There are a wide range of potential purchases for the manager. It is not as simple as just buying some stocks or bonds; there are many variations available for the mutual fund manager to choose from, and you will select the fund and management according to both the level of risk you find acceptable and your ideal return. You can invest in money market funds, income funds, growth funds, value funds, index funds, sector funds, international funds, and other permutations. Successful investing takes time, and you will find that, overall, the price you pay for professional management is relatively cheap compared with the value that you will receive.

The History of Mutual Funds

For as long as people have had markets to invest in, groups of people have banded together to combine their money and expertise to make better returns. The mutual fund is a logical extension of this idea, in which the investors pay someone to manage their money and commit the time to research investments, resulting in more informed investing.

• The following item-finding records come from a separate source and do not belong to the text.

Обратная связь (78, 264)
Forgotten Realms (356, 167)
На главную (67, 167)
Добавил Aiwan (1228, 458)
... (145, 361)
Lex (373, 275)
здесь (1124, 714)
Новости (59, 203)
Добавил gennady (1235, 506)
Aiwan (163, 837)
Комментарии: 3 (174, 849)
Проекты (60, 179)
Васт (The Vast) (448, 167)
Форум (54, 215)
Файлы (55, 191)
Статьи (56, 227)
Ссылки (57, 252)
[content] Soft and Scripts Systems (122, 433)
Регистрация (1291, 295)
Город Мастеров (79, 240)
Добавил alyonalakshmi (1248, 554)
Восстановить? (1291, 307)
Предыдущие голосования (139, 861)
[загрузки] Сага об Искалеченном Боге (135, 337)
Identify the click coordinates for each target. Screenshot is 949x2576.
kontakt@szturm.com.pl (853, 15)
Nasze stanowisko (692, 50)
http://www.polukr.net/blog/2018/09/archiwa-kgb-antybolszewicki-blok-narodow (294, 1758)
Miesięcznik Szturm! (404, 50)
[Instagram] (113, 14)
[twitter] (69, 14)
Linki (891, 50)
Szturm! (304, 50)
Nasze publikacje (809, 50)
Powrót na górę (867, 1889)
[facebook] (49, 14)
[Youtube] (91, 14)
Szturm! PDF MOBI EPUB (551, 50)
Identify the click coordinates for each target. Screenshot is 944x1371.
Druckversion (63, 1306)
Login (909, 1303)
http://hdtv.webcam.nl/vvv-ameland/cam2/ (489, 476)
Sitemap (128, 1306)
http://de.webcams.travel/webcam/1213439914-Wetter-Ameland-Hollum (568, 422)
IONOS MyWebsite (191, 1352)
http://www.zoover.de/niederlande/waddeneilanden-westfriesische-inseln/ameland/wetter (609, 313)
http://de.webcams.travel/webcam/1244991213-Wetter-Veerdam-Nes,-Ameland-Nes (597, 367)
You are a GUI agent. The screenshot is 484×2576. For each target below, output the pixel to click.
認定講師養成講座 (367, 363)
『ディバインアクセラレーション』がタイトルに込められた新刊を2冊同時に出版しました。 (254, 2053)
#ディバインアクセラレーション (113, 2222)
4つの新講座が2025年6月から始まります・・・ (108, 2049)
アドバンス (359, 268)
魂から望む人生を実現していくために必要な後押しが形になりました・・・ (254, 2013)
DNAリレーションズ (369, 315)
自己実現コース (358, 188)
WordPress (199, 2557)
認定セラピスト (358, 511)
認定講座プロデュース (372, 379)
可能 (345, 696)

In the 19th century in the United Kingdom, organizations called investment trusts sold shares to investors. This was the likely origin of a company looking after investors money, and the idea was adopted in the United States in 1924. Many of the first funds were closed-end funds, meaning there were a certain number of shares for sale that were subsequently traded by the owners who made the market.

The Early Years

The first open-end mutual fund was created by Edward Leffler, who previously sold securities. By 1929, there were 19 open-end funds holding a total of $140 million, which seems like considerable money for the time. However, at the same time, there were nearly 90 closed-end trusts, which held $3 billion in total assets.

The timing of the birth of these funds was not favorable, and the problems encountered by the funds in the Stock Market Crash of 1929 were compounded by managers leveraging the assets of the investors a common practice when an investor feels that the market will only go upward and borrows money to multiply his or her gains. Notice that the lessons of the past are not always learned, as evidenced by financial companies such as Lehman Brothers in the present day still being caught out by over-leveraging the funds at their disposal.

The open-end funds fared better in the Stock Market Crash than the closed-end funds did. Managers of the closed-end funds were secretive and did not always disclose what shares were held. The managers could even value the shares at whatever price they chose, which led to dubious practices. In contrast, the open-end funds had a policy of declaring a net-asset value, as they permitted redemption upon demand, and this served to keep out the extremes of borrowing and other manipulations.

The Introduction of Regulation

As a consequence of the great Crash, Congress passed a succession of laws involving securities. In 1933, the Securities Act set rules for anyone who offered publicly traded securities, requiring that the company offering the securities register them with the Federal Trade Commission and produce a prospectus to describe the securities to potential investors.